# Fly fishing



## Polar (Sep 1, 2005)

I'd be very interested as well about learning to fly-fish


----------



## Dodge (Oct 12, 2005)

occy said:


> If so can you point me in the right direction to learn more about it? :


While not the same as practical experience.... in the fishing section of any local library there seem to be more fly fishing books than any other form of angling as it would appear they like spreading the word on their methods


----------



## YakAtak (Mar 13, 2006)

I've got a few rods, but have rarely used them as it's pretty hard to use on a windy day, and require reasonable distance of clear space behind you unless you are a master of casting. 
Sent you a PM Occy.


----------



## evarn (Jul 10, 2006)

Occy

I fly fish whenever I get the chance, and have just finished gathering bits for a new swoffing outfit.

First off, I must point out, it's not as hard as it looks.
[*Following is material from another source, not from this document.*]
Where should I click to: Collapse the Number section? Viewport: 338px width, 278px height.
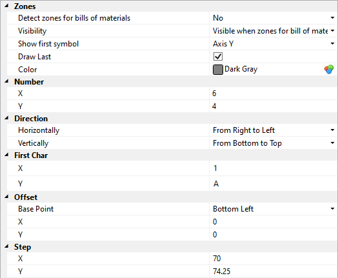tap(6, 81)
If a hack like me can flick a red tag between some trees with a 3 weight, anyone can.

In terms of looking for an outfit, ask around, but it depends on what species u r chasing. I'd suggest something no heavier than an 8wt to start off with as that'll be heavy enough to cope with a bit of wind and will let u cast some of the heavier "wet" flies used for swoffing.

For a beginner, I'd suggest a rod with a medium to fast action as they are a bit more forgiving. Throw in a weight forward line and a simple leader and bob's your aunty!!

Best advice is to just find ppl that swoff locally to your area and get them to give you some tips for the local species.

Cheers

Ivan

P.S. There's a pro-angler around the corner from my work, and I agree, the layout of the shop and the products are great


----------



## evarn (Jul 10, 2006)

Here's a link from my favourite magazine on the subject to get you started

http://www.flylife.com.au/library/articles/29/29.html


----------



## Peril (Sep 5, 2005)

Occy, some of the swoffers on Sydney Angler occasionally get together for an introductory swoffing session. They encourage you to bring your own kit but will generally have spares available. A session teaching you to cast and then a bit of practice, berleying with bread. I'll let you know when they do it next.


----------



## Yakabe (Dec 16, 2005)

Hey Occy,

You won't be disappointed by giving it a go. I do a bit of salt and fresh, but I only have 6#, so bigger pelagics aren't really an option. However, flathead, whiting, salmon and bream etc are a blast to catch. I have a floating weight forward 7 weight line I use for salmon and surface fish, and 6 weight sinking line for flathead, whiting and bream.

For the most part I tie my own saltwater flys, and buy my fresh water ones. One great salt pattern that is easy to tie, is the clouser. This will catch you plenty of flatty and pelagics etc and does not need the precision that some other patterns need.

Here is a flatty I caught about 4 weeks ago on a hand tied clouser, in an approximate white bait pattern casting over some broken ground close to where I live. She went 58cm's and gave a very good account of herself. Spent more time chasing her through waist deep water trying to keep her out of the rocks. (Not from kayak).

Yakabe.


----------



## Andrew Byrnes (Dec 5, 2006)

Thanks for the kind words Occy, much appreciated.
Your cheque is in the mail. ;-)

Also, some great advice offered in regards to fly fishing by others. It ain't hard, just a bit of effort to get a handle on initially that is well worth the effort IMHO.

Had 2 trips personally, for 3 mullet each on a bread fly and an elk hair caddis(trout fly). And 1 was so small I cast it....poor little bugger, but it swam off at a good clip.....wonder why ?

cheers all,
AB


----------



## Mallard Duck (Jun 18, 2006)

I have no commerical or otherwise affliation with the below site.

http://www.troutflies.com.au

Has a great range of very very reasonably priced flies. A mate of mine has been buying of Mike Tenner for a while now and I am very impressed with the flies. Sometimes they might be a bit cheaper on Ebay (he also lists there) however it is easier in my opionion to order all at once from the site.

Saltwater, Trout and Larger Freshies (Bass/Cod) are all accomodated.


----------



## Dillo (Dec 6, 2006)

Those of youi in Sydney interested in Flyfishing could contact the Sydney Flyfishing Club.

I don't have a contact name but you can locate them via http://www.flylife.com.au and enter the clubs section.


----------